If the resource hasn't changed, the server returns 304 Not Modified with no body — saving the bandwidth of re-transmitting the full resource. If it has changed, the server returns 200 OK with the new resource and a new ETag.

ETags also enable optimistic concurrency — preventing lost updates when two clients edit the same resource simultaneously:

PATCH /tasks/task_99
If-Match: "a3f5b2c8"
Body: { "title": "Updated title" }

If the ETag doesn't match (someone else modified the task since you last fetched it), the server returns 412 Precondition Failed instead of applying your update on top of stale data.

Cache-Control

Tells clients and intermediaries how long a response can be cached and under what conditions:

Cache-Control: max-age=60           — Cache for 60 seconds
Cache-Control: no-store             — Never cache (auth responses, sensitive data)
Cache-Control: no-cache             — Cache but always revalidate before using
Cache-Control: private, max-age=60  — Cache only in the browser, not CDNs

For TaskFlow:

GET /tasks          → Cache-Control: private, max-age=30
GET /tasks/task_99  → Cache-Control: private, max-age=60, must-revalidate
POST /tasks         → Cache-Control: no-store
DELETE /tasks/99    → Cache-Control: no-store

Task lists are user-specific (private) and change frequently (short max-age). Individual tasks change less often (longer max-age). Write operations should never be cached.

X-Request-ID

A tracing header that assigns a unique ID to each request, making it possible to trace a single request across multiple services and log entries:

Request:
  X-Request-ID: req_8kJd92nAm4p

Response:
  X-Request-ID: req_8kJd92nAm4p   ← Echo it back in the response

If the client sends an X-Request-ID, echo it in the response. If they don't, generate one server-side. Log it with every log line related to that request. When a client reports a bug, they can give you a request ID and you can find the exact log trail.

The X- prefix indicates a custom, non-standard header. While RFC 6648 deprecated the convention of using X- for custom headers in 2012, X-Request-ID is so widely established in practice that it's effectively a standard.

Idempotency-Key

For POST operations where duplicate execution would cause harm (payments, order creation, email sending), clients can send an idempotency key — a client-generated unique ID the server uses to deduplicate:

POST /tasks
Idempotency-Key: idem_9fA3kLm2Xp
Body: { "title": "Review pull request" }

If the server has already processed a request with this key, it returns the original response without creating a duplicate. If the client never got the response (network timeout), it can safely retry with the same key.

TaskFlow implements idempotency keys for task creation. The key is stored server-side for 24 hours. This is the pattern made famous by Stripe's idempotent requests design.

Error Response Format

Inconsistent error responses are one of the most common API pain points.

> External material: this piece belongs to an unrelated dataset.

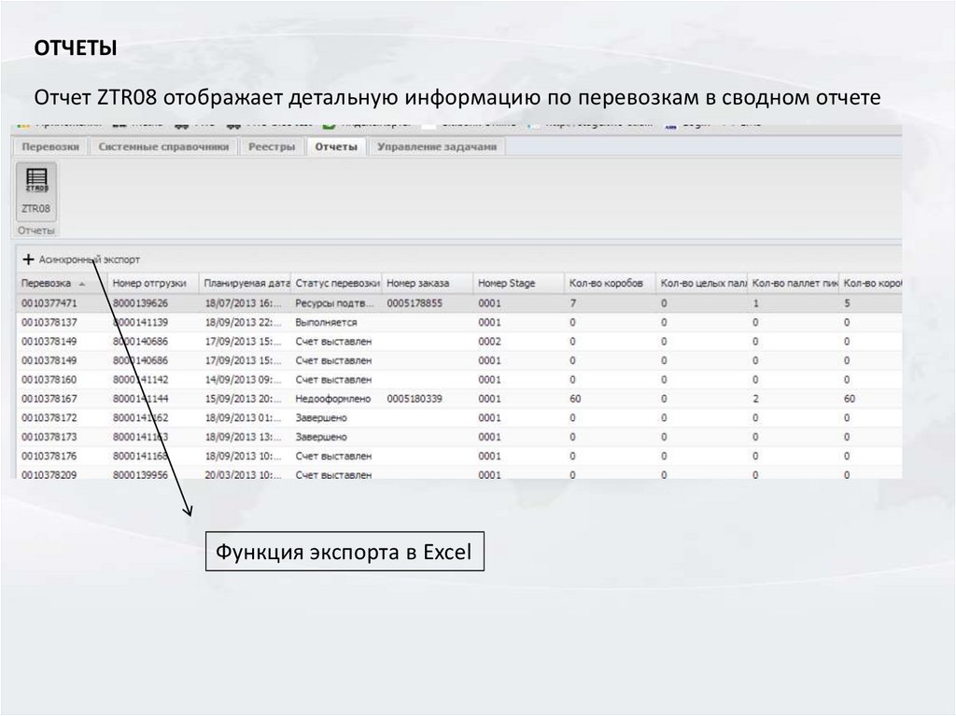Select the Отчеты tab
This screenshot has width=956, height=716.
(336, 147)
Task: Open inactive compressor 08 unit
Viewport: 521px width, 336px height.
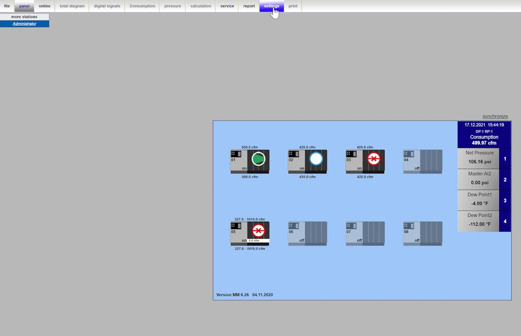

If every endpoint returns errors in a different format, clients have to write special-case parsing for each one.

The goal is a single, predictable error format that every client can handle with one piece of code.

TaskFlow's Error Format

Every error response uses the same top-level structure:

{
  "error": {
    "code": "validation_error",
    "message": "The request contains invalid fields.",
    "details": [
      {
        "field": "dueDate",
        "message": "Must be a future date.",
        "value": "2020-01-01"
      },
      {
        "field": "title",
        "message": "Cannot be empty."
      }
    ]
  }
}

Each field has a specific purpose:

  • code — A machine-readable string identifying the error type. Clients switch on this. Values are stable across API versions.
  • message — A human-readable description. Suitable for logging. Not guaranteed to be stable (wording may change). Do not display directly to end users.
  • details — An array of field-level errors (for validation failures). Always an array, even for single-field errors — this keeps the format consistent and avoids clients having to handle both object and array shapes.

Error Codes for TaskFlow

Defining stable error codes upfront prevents the chaos of every developer inventing their own error strings:

CodeStatusMeaning
validation_error400/422One or more fields failed validation
invalid_json400Request body is not valid JSON
authentication_required401No credentials provided
invalid_credentials401Credentials provided but invalid
insufficient_permissions403Authenticated but not authorized
not_found404Resource does not exist
method_not_allowed405HTTP method not supported for this endpoint
conflict409State conflict (e.g., duplicate email)
rate_limited429Too many requests
internal_error500Unexpected server error
service_unavailable503Server temporarily unavailable

Real Error Responses

Let's see the format applied to real TaskFlow scenarios:

// 400 — Missing required field
{
  "error": {
    "code": "validation_error",
    "message": "The request contains invalid fields.",
    "details": [
      { "field": "title", "message": "title is required and cannot be empty." }
    ]
  }
}

// 401 — No auth token provided
{
  "error": {
    "code": "authentication_required",
    "message": "This endpoint requires authentication. Provide a valid Bearer token.",
    "details": []
  }
}

// 403 — Trying to edit someone else's comment
{
  "error": {
    "code": "insufficient_permissions",
    "message": "You do not have permission to edit this comment.",
    "details": []
  }
}

// 409 — Email already registered
{
  "error": {
    "code": "conflict",
    "message": "An account with this email address already exists.",
    "details": [
      { "field": "email", "message": "Email is already in use." }
    ]
  }
}

// 500 — Unexpected server error
{
  "error": {
    "code": "internal_error",
    "message": "An unexpected error occurred. Please try again or contact support.",
    "details": []
  }
}

Notice that the 500 response contains no internal details — no stack trace, no database error message, no file paths. All of that is logged server-side. Sending internal details to clients is a security risk and provides no value to the client, who can't act on them.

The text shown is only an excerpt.